* **Selected text**
The landscape of compliance investigations: fraud investigations today

What do we mean by forensic fraud investigations?

When we talk about fraud investigations, we often refer to forensic investigations. In the private sector, forensic investigations focus on the independent and in-depth analysis of financial, administrative, and digital data. The aim is to identify potential fraud, misconduct, or irregularities within organizations. This type of investigation combines accounting and financial expertise with investigative skills. In this way, investigators can reconstruct facts, recognize patterns, and gain insight into causes and consequences. The outcomes are not only used to prove or rule out fraud, but also to support organizations in decision-making, internal control, and potential civil proceedings.

* **Data extract**

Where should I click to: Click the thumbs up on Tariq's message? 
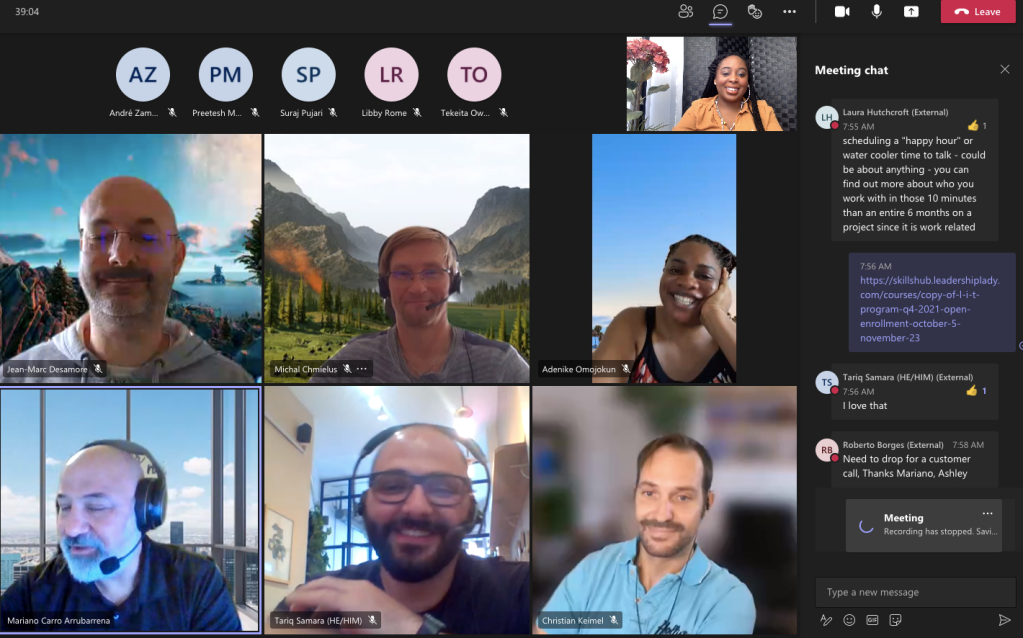[973, 391]

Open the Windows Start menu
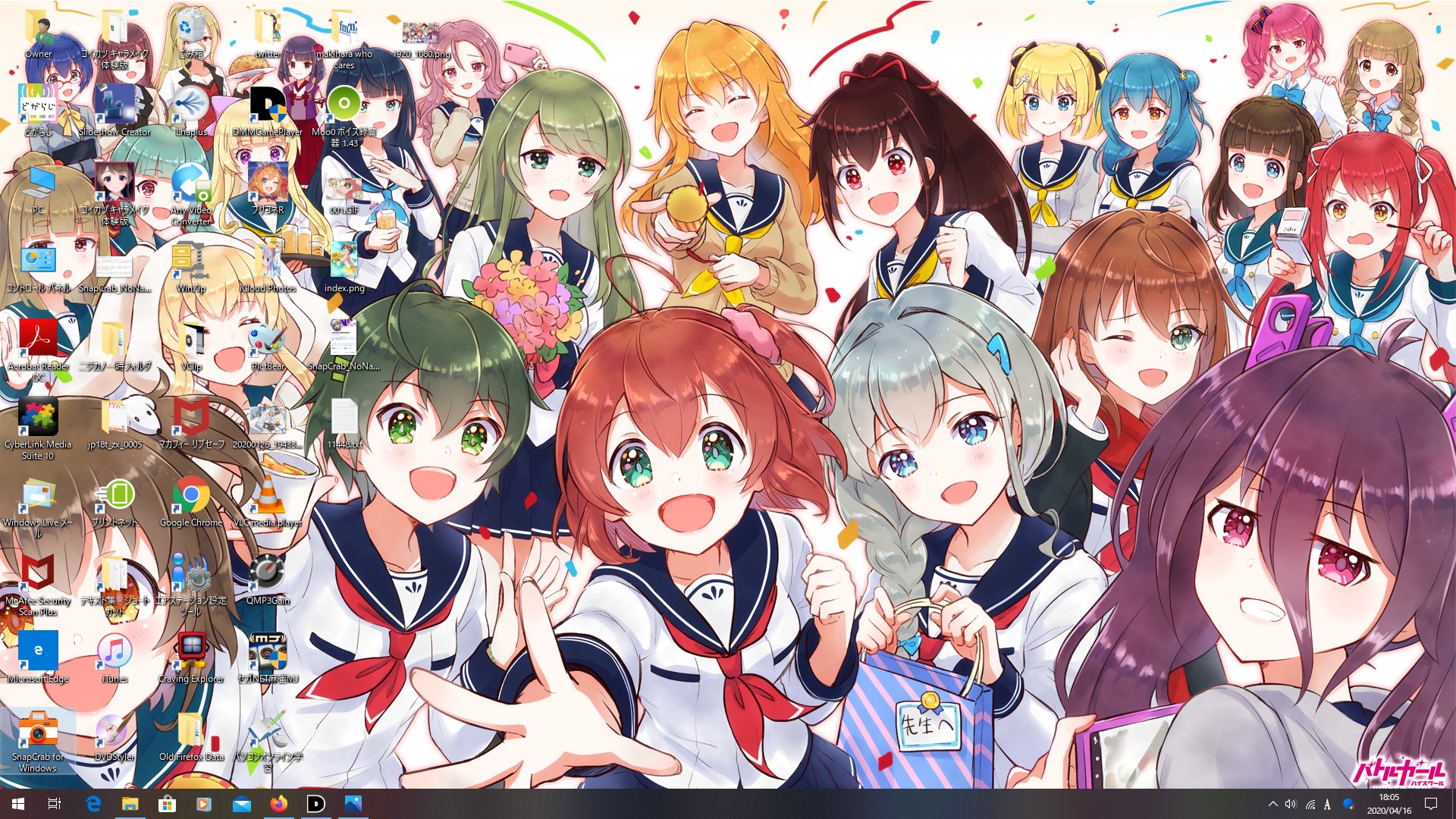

* **Set of tasks**
A. Answer these about the text on fraud investigations:
(i) In the private sector, what do forensic investigations focus on?
(ii) What does this kind of investigation combine?
(iii) Apart from proving or ruling out fraud, what are the outcomes used for?
B. Carry the text on fraud investigations forward from its final sentence.
The data above plays no part here.

* **Results by task**
A.
(i) The independent and in-depth analysis of financial, administrative, and digital data.
(ii) Accounting and financial expertise with investigative skills.
(iii) To support organizations in decision-making, internal control, and potential civil proceedings.

B.
A new reality and growing risks for organizations

Fraud remains a real and growing risk for organizations in the private sector. Digitalization, hybrid working, and international corporate structures create opportunities for efficiency, but at the same time increase vulnerability to financial and other forms of fraud. Where fraud was once often limited to simple embezzlement or false expense claims, we now see more complex constructions. These increasingly involve a combination of digital traces, internal processes, and human factors (online).

Studies show that online fraud and scams have increased significantly since 2014, particularly in the areas of purchase fraud, misuse of online payment methods, and identity fraud. At the same time, trend reports indicate that more than three-quarters of companies in the Benelux have faced fraud attempts in the past two years. The financial impact of these incidents continues to grow.

Fraud remains one of the most persistent risks within organizations. Remarkably, the way fraud is detected has hardly changed over the years. Various international studies, including the annual ACFE Report to the Nations, show that approximately 40% of fraud cases are still uncovered through tips and whistleblower reports. Employees, customers, and suppliers therefore play a crucial role in identifying misconduct, often earlier than internal controls or audits.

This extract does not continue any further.